Since there is vinyl base everywhere, I am thinking of cutting all my base sides (including finished ends) to 30” and using a separate toe base. When they wrap the cabs in vinyl base, you’ll never see the 4” at the bottom. Yield jumps way up.

Can anyone suggest whether a separate toe should be done in the shop (one for each base) or built in long sections to be trimmed as needed by our (sub) installer, or made precisely for each base run?

Also, any suggestions for attaching the toe base to the cab? I can see pocket screws if done in the shop, or “L” brackets, but too slow. I don’t want him to shoot through the deck into the toe (he has done that in the past) - ugly! Has anyone just used Liquid Nails on the toe base and dropped the cab on it? Screws hold it to the wall anyway. Also, from an assembly standpoint, it seems quicker/easier to get a square cab when the deck is flush with the sides. With the integral notch, it seems slower to build and tougher to check for square. Can anyone suggest quicker assembly tips?

Forum Responses
(Cabinetmaking Forum)
From contributor M:
I have done miles of this type of cabinet in the last thirty years. Frameless plastic-laminated cabinets with overlay doors are pretty much the standard for commercial cabinets in the Southern California area.

I always use separate toe bases shop built to the length of the cabinet runs after installation. This allows you to set up a nice straight platform for setting, connecting and aligning a group of modules together to form a complete run of cabinets. I would much rather get the alignment and leveling function out of the way before I start putting down cabinets, which are much heavier and bulkier to align.

I have always attached the toe bases to the wall and then attached the cabinets to the bases with screws through the bottoms of the cabinets into the toe bases.

I use screw caps on the screw heads keyed to the color of the interior melamine and have never had a complaint.

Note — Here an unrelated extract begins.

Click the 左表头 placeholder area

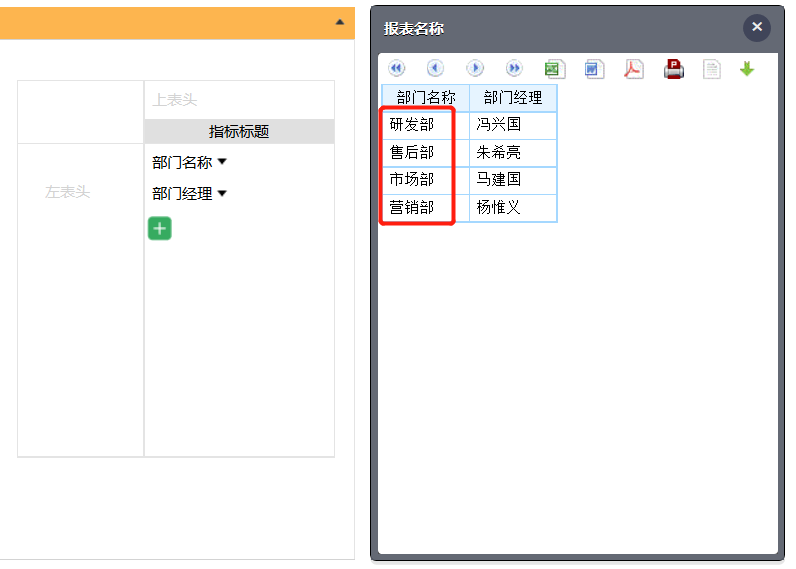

I accomplish the same pre-alignment function for setting the upper-cabinet modules by pre-attaching a cabinet hanging strip to the wall for the uppers to hang from. Labor is really minimized by using these methods.




From contributor B:
I have a question to add. When you use a separate toe base, how do you hide the joint line on the side of the exposed base cabinets? If you make the base box 30" and have a 4" sub base and apply the vinyl base molding, then you're running it right on the joint or just below it if the cabinets had to be jacked up to be square. This assumes that you build the separate toe base to be flush with the side of the base cabinet. Or do you inset the toe on the side an amount to make the line more appealing to the eye?

I just did a dentist office job and we built the cabs with notched base end panels. The notch was 4 1/2", and yes, they wrapped the whole office in the vinyl base as well. There were a lot of exposed base ends and we figured it was the best way to have a nice clean look. I would also be very interested in other options because we spent a good deal of time making them the way we did.



From contributor N:
Separate bases. Scribe and install level and plumb. You can put two tapcons to the floor to hold them square and sit your cabinets on top. Leave the bases inset at the ends.


From contributor P:
I leave my kicks min. 1" short on a run that'll have a finished end. That way the vinyl cove, base shoe, or baseboard sits back. Screws through the deck are standard; no one has ever complained.


From contributor A:
Most new commercial casework calls for 34" finished height per ADA standards. Your sides should be 28 1/2" + 4" toes and 1 1/2" countertops should give you 34" AFF.


From the original questioner:
Thanks to all who have posted so far. They are specifying 34" (ADA) in Break Room only, which is typical for us. Sometimes if there are many exam rooms, one will have an ADA sink.

Regarding the side inset of the toe on finished ends, if you are more than 1/2" in (or so), aren't you losing all your support for the side/countertop? We use pocket screws on finished ends (zip-r's on unfinished). I can see where the 1" or more inset would look good. If I inset only 3/8" it would look like a mistake, don't you think?



From contributor P:
Probably losing some support, but the screws, Confirmats, or dowels ought to take that weight fine in shear. I use applied finished ends, so the structural partition is bearing on the kick anyhow if there's a 1" setback.


From contributor L:
On this type of job we use a ladder kick frame and hold it back about 1". The fact that the one end is being supported by the bottom has never been a problem. The shear support given by the backs probably helps as well as the support provided by the pry of the end pulling on the top and back nailer. All the parts are working together so that their total support is more than adequate. We use doweled cases for this kind of work so we don't have to have applied ends.


From contributor M:
Are you using an applied finish end for jobs which have a laminated plastic exterior, as this question originally referred to? I'm just wondering, since I cannot figure what would be the point in doing this with laminated plastic. You can simply stick a piece of plastic on the cabinet end at the end of the run.


From contributor P:
I don't do much plam, but use applied finished ends on everything. It keeps the shop work standardized, and makes it easy to change if damage occurs. On a fast-track job, I'll deliver and install rough cases so the countertop templates can be made, then bring finished ends and faces later.


From the original questioner:
Contributors P and M, I wonder the same thing as well, but from both perspectives. We too have installed rough boxes and come back with finished ends (usually because we could not lay up panels quick enough). I like the idea of a consistent process, screwing the box together and adding the end. But, with so many stand alone boxes (common in reception areas, exam rooms, and uppers with varying heights), we have gone to single thickness end using pocket screws. This hopefully saves money (less material) and installation time, but I am still not convinced.

If you post laminate after assembly, how do you deal with the black line of the laminate over the edgebanded edge? Again we are usually building from panels already laid up with color HPL on one side and white liner on the other (to go with the white melamine interior). Plus, in our area, melamine good one side and glueable the other is more expensive than good both sides.